Snapping to the Top

Ireland Ghost Estates

In 2011, Kim Haughton, a freelance photographer based in Dublin discussed baking with Sinn Féin leader Gerry Adams. “He’s a grandfather and bakes bread, I find these kind of things interesting about people,” she says.

Her work has taken her from the abandoned ghost estates of Ireland to the desert plains of Ethiopia, where her interest in exposing people’s quirks, rather than how they look, marked her work.

Kim started her career in the early 1990s as a student interning at the now-defunct Sunday Tribune, working one day a week with the newspaper’s photographer. This coincided with her studies in photography at DIT, a breathing ground for aspiring media personnel with RTE’s Claire Byrne and The Saturday Night Show’s Brendan O’Connor amongst their famous alumni.

- DIRECTIONS FOR THIS TASK
Write the next part of the profile of Dublin photographer Kim Haughton, following on from the sentence about her photography studies at DIT and its famous alumni.

- SUPPLIED MATERIAL
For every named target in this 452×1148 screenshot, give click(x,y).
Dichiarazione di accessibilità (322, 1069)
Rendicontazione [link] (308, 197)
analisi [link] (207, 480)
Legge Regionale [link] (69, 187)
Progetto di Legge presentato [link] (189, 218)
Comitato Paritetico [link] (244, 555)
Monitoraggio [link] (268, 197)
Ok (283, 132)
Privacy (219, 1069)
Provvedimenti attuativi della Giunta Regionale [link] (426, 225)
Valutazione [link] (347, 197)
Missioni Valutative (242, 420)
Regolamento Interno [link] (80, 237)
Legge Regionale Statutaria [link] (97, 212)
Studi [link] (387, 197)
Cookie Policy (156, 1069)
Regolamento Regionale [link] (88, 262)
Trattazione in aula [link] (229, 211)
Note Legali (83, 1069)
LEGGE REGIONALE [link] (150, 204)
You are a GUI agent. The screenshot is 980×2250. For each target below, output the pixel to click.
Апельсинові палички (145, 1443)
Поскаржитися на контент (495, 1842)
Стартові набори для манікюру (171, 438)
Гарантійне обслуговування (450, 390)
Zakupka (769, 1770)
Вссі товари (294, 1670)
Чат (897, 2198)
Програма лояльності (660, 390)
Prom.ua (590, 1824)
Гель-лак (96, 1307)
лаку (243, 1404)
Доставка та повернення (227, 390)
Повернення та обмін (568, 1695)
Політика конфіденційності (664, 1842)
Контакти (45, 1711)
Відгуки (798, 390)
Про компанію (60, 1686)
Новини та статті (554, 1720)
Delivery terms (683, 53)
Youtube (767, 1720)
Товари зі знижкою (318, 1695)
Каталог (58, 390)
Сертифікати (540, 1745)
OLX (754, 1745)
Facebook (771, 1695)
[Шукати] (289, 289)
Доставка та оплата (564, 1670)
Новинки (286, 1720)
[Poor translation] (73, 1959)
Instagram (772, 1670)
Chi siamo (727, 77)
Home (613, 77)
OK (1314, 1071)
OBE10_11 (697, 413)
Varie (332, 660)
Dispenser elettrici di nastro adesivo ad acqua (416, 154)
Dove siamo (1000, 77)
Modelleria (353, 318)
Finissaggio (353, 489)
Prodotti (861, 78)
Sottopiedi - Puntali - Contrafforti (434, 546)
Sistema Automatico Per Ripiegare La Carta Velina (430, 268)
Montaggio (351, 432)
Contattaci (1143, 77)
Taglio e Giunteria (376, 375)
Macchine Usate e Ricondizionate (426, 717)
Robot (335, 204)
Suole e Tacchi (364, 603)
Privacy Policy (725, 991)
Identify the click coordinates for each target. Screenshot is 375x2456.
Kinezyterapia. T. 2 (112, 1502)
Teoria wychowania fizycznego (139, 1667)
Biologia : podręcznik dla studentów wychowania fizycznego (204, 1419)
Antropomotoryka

- EXPECTED OUTPUT
Although the job was only one day a week, it gave Kim a good grounding on technical aspects of photography – the importance of brightness, how to set the right shutter speed and how to properly develop prints. She watched, listened and learnt the skills needed to start her own career a few years later at NewsFour.
“I knew I needed to start working on my own, so I applied for the job and got it,” she says. Kim worked under the then-Editor Denis McKenna who told her the reason she got the job was because her portfolio was the only one to contain people in it. NewsFour was Kim’s perfect match. It has always put local people at the heart of all aspects of its journalism.

With Kim, the paper got its chance to enhance its coverage of local people and stories. Her predominantly black and white images echo a strong sense of storytelling that gave readers a sense of colour, vitality and youth.
“NewsFour has produced a lot of people who have gone on to do well. I found it a very good place to start,” she says.

After two years with NewsFour Kim moved into the less financially stable world of freelance photography, where she worked on a host of projects including portraits of Bertie Ahern, Bono, Brenda Fricker and Olympic champion Katie Taylor.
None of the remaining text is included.